Local artist hosts bazaar

Philadelphia designer and children’s book author and illustrator Alexander Stadler has his name popping up all around the city. The Rhode Island School of Design graduate brought together 40 local designers to sell their work at the Philadelphia Museum of Art Store in a pop-up bazaar that he calls Philadelphia Produces Original Design or P.POD. Stadler describes his  unique, handmade items as “freakish, brilliant or gorgeous.” They are on sale until Dec. 31.

Modus Operandi is Alexander Standler's mixed media exhibit currently housed in the Leonard Pearlstein Gallery. Opened Nov. 17, it will run through Dec. 8.
On campus, Stadler has decked the Leonard Pearlstein Gallery in Nesbitt Hall with his recurring characters and whimsical designs. Stadler’s exhibit, Modus Operandi, opened Nov. 7 with an artist-accompanied reception Nov. 16.

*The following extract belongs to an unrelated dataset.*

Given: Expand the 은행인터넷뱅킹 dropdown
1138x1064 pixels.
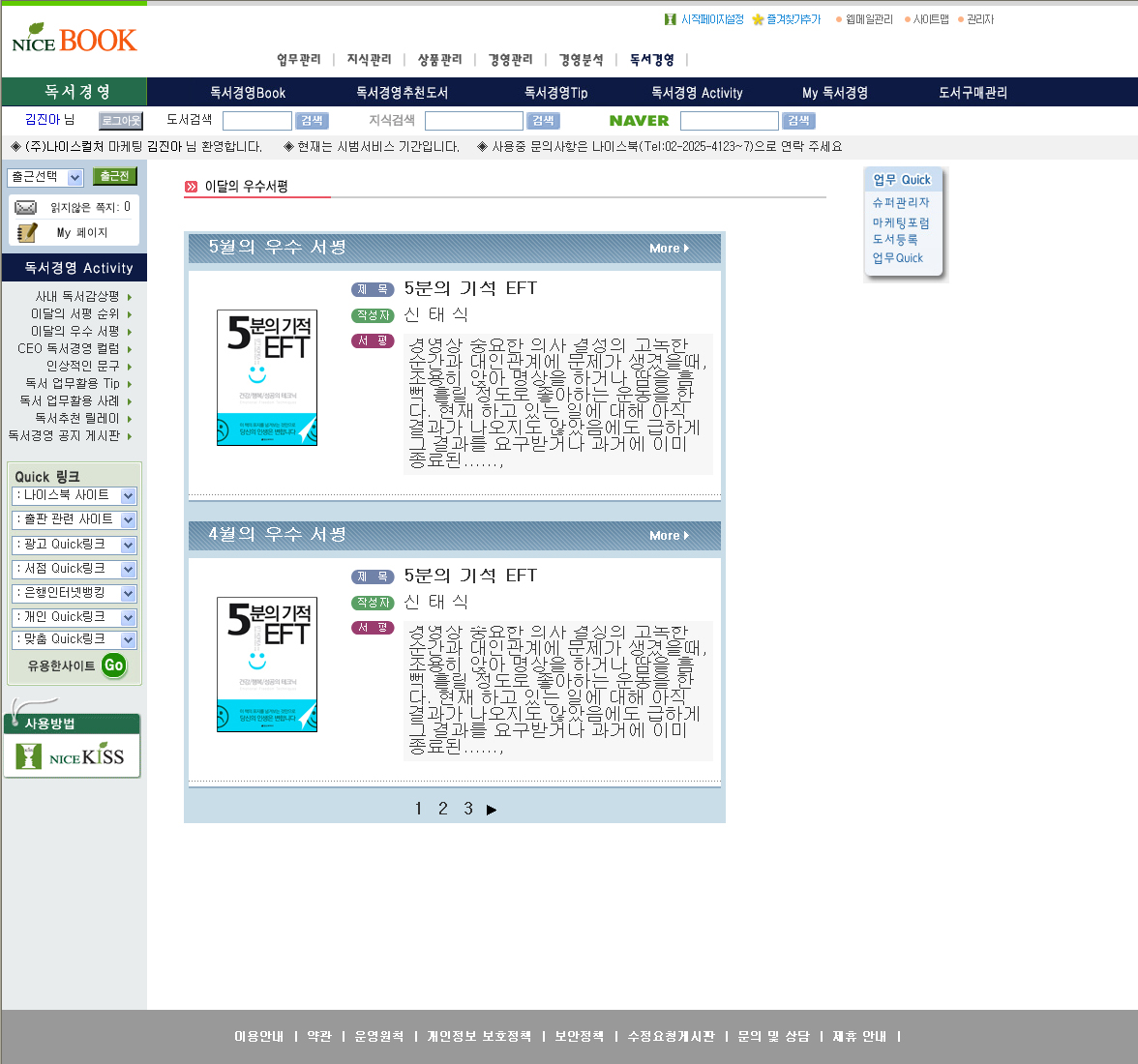Looking at the screenshot, I should (x=128, y=593).
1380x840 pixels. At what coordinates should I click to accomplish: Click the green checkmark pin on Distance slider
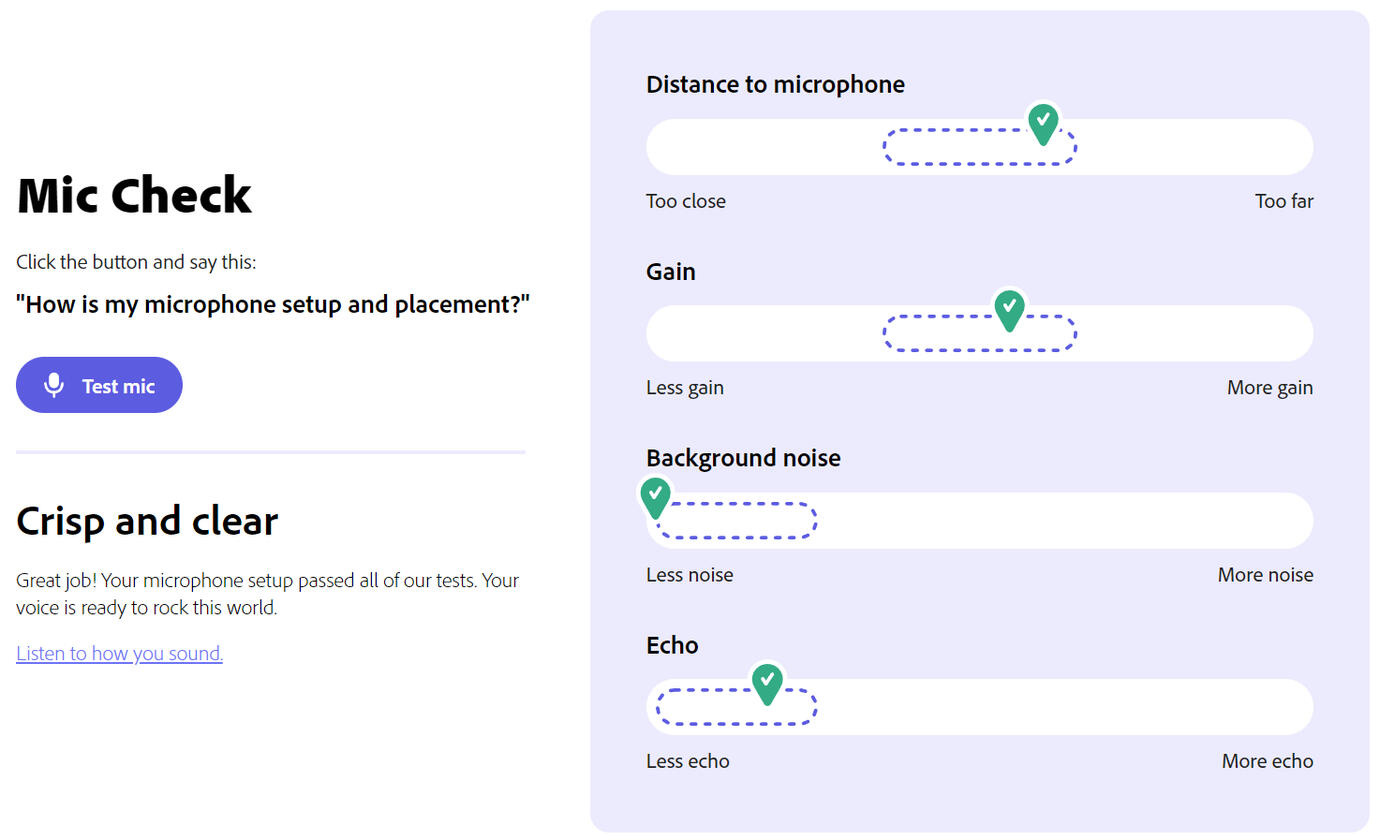click(x=1043, y=124)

In the days leading up to Modus Operandi’s opening at Drexel, passersby could catch Stadler quickly creating illustrations both in the three large windows at the opening of the gallery and on the solitary wall in front of Nesbitt Hall’s lobby. The lone white wall currently bears the title of the exhibit and the line “dreaming of Bedlam in Alexander McQueen,” floating amid a dozing pup, whose dreams depict him as freestanding. Padlocked arms spread wide, he is happily adorned in heels and a flamboyant, trailing ensemble. The windows are covered with smiling-faced tulips and Stadler’s iconic bunnies, all of which follow a wallpaper-like pattern in black and red.

The gallery space is utilized by a number of colorful works by Stadler, ranging spectacularly in medium. Hiding modestly behind the extraneous wall in the corner are two shelves of Stadler’s penned children’s books, including “What Willie Wore Solo,” “Julian Rodriguez” and “Beverly Billingsly,” offering audiences a chance to skip through the author’s fashion-forward stories and meet a few cute characters — Willie the designer-wearing dog, the skinny and the scruffy pup from the Julian Rodriguez series — who make numerous appearances throughout the exhibit alongside Stadler’s Technicolor bunny rabbits.

The mixed media is simultaneously appealing to children, teens and young adults. NYC-based Stadler-Kahn scarves made from imported Italian merino wool frequent the gallery space, hanging neatly off of rods on the wall. Not as bright in color, these scarves grab attention with their fun prints and patterns, ranging from polka dots, crisscrosses and spots to neat rectangular colored blocks.

The patterns from these scarves are echoed in four long panels made up of 9 to 11 separate frames, hanging both horizontally and vertically around the place. Much brighter and messy in execution, these canvases do not require a steady brush to create fun and curious shapes and patterns.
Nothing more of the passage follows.